Co-occurrence networks of Twitter content after manual or automatic processing. A case-study on “gluten-free”

https://doi.org/10.1016/j.foodqual.2020.103993Get rights and content

Highlights

  • Co-occurrence networks of tweets after manual coding and just cleaned were compared.

  • Cleaning and coding text provided networks with similar structure and terms relevance.

  • Most tweets on gluten free mention products: bread, cake, cookie, beer, and pizza.

  • Users share how to get gluten-free products (buying or preparing) or eating situations.

Abstract

Gathering information from social networks such as Twitter has emerged to obtain spontaneous and direct opinions of users about a topic. This study focuses on using co-occurrence networks to analyse Twitter information. The objectives were to study the impact of text pre-treatment (codification based in qualitative analysis or just pre-cleaning) and to apply co-occurrence networks for analysing what is said on Twitter about specific topics like “gluten-free”. As such, 16,386 tweets in Spanish containing terms “sin-gluten” and “gluten-free” were collected. A subset of 3000 tweets was used to make co-occurrence networks two ways: i) from the manually coded text and ii) from pre-cleaned text. Results indicate that the co-occurrence network from pre-cleaned text provides meaningful information showing structure and relevance for terms like the network from coded text. The whole set of tweets was used to explore Twitter information on gluten-free, showing users share information about products, occasions, social situations, and places but also product characteristics, sensations, and diet or health issues related to the products. Five product categories, critical for the lack of gluten (bread, cake, cookie, beer, and pizza), occupied most tweets, and according to the related terms, were intended to recommend how to get (buying or cooking) these gluten-free products and to exhibit what (how, when, and where) they prepare and eat. These aspects were different among products, and separated co-occurrence networks allowed better identification.

Introduction

In recent years, an increase in consumer demand has been observed for gluten-free products (Christoph et al., 2018, Missbach et al., 2015, Molina-Rosell, 2013). Research on gluten-free products has focused on strategies dealing with the negative impact a lack of gluten has on the quality properties of these products. Manufacturing gluten-free cereal products is a challenging task for the food industry (Capriles et al., 2016, Houben et al., 2012).
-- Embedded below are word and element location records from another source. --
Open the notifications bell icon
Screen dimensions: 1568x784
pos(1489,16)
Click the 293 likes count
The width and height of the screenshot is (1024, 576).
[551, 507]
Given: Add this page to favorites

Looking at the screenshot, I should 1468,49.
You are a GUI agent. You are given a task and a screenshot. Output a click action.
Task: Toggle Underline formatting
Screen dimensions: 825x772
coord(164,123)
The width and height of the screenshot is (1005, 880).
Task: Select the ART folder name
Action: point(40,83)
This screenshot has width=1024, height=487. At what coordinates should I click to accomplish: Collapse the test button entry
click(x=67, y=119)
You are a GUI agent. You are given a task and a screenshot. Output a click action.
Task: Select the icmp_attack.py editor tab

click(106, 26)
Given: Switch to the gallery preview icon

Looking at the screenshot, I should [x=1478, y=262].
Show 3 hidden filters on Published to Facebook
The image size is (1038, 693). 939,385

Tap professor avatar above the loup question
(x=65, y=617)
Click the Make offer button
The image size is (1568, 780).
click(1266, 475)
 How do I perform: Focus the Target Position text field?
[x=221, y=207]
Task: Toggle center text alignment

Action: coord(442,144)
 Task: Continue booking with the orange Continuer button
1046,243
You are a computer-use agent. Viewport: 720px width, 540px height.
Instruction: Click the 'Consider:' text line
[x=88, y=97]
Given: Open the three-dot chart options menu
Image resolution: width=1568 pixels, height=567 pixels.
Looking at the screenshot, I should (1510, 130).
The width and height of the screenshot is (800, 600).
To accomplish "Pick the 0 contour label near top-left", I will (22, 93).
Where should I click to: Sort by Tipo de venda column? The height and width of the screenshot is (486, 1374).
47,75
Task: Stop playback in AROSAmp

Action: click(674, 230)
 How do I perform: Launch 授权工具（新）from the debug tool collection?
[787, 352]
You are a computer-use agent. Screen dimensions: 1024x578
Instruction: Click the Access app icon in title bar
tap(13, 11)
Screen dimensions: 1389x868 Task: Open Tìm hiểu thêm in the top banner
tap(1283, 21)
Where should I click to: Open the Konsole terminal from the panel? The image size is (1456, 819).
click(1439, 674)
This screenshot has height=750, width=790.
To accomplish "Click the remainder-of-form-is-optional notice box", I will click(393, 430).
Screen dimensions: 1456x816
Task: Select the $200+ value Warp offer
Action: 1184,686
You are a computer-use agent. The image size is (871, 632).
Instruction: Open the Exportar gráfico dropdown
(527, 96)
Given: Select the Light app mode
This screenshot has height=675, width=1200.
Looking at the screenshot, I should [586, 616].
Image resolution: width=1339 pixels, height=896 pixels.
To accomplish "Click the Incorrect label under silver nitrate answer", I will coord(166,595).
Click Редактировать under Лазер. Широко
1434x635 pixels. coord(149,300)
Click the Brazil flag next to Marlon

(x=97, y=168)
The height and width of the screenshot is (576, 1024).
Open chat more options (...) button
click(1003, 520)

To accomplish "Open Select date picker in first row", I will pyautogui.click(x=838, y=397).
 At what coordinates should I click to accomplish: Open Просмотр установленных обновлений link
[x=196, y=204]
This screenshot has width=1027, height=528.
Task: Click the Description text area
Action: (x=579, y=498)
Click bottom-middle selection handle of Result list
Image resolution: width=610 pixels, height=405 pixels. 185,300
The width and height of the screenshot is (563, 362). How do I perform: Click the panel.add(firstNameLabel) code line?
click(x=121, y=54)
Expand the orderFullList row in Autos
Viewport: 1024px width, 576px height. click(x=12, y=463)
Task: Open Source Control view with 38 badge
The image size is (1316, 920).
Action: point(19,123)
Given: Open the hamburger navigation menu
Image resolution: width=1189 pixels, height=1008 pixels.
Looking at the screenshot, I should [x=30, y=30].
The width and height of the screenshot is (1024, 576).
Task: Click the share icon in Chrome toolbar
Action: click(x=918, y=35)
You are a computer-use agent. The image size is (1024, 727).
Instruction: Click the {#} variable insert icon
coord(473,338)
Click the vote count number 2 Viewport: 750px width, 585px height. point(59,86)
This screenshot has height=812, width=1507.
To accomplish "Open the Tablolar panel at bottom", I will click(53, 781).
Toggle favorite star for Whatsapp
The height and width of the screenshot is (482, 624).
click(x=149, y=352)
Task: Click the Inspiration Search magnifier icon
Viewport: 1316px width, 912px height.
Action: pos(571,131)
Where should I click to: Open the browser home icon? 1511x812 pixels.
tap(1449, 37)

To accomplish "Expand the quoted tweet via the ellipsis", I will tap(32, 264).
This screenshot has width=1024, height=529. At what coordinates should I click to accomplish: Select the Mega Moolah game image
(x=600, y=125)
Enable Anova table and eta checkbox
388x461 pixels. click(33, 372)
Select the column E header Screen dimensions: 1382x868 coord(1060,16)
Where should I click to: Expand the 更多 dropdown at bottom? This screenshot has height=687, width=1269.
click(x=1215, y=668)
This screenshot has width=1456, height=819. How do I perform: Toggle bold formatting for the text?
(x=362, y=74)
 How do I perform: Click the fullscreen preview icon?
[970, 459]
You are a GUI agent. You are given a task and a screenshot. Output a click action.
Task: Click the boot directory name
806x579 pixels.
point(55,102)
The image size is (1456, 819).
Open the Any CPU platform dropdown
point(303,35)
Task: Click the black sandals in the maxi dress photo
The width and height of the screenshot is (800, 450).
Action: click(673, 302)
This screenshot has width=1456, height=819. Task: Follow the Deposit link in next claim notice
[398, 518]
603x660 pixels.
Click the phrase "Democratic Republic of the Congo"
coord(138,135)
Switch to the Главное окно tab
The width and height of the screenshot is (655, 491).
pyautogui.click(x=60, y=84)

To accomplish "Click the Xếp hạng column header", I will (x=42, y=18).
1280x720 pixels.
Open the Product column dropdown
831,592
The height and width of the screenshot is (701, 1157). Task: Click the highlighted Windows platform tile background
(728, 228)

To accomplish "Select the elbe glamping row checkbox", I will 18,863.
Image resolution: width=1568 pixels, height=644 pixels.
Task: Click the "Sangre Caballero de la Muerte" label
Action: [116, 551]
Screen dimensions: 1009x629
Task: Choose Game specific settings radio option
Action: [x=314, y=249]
Besides, according to Naqash, Gani, Gani, and Masoodi (2017), most approaches include the addition of functional ingredients to the formulation (gluten-free flours, starches, hydrocolloids, proteins, fats, and fibres) or the adoption of alternative processing methods (high pressure, extrusion, and sourdough fermentation) to produce gluten-free products with good sensory quality, especially a texture comparable to those containing gluten (Marston et al., 2016, Matos and Rosell, 2012, O’Shea et al., 2013, Penjumras et al., 2019).

However, according to do Nascimento, Fiates, and Teixeira (2017), consumers concerns for gluten-free products include sensory quality of products and the issues they experience trying to have a “normal life”, especially in a social context. Still, information on the relevance of extrinsic properties of products, context aspects, and individual attitudes and opinions of gluten-free consumers is scarce. This is for the difficulty in finding coeliac participants for consumer studies, accounting for an estimated 1–2% of population (Sapone et al., 2012). Therefore, we believe what is said on social media networks may be a way to obtain opinions of this target group of consumers, allowing us to understand their motivations and interests when consuming gluten-free products.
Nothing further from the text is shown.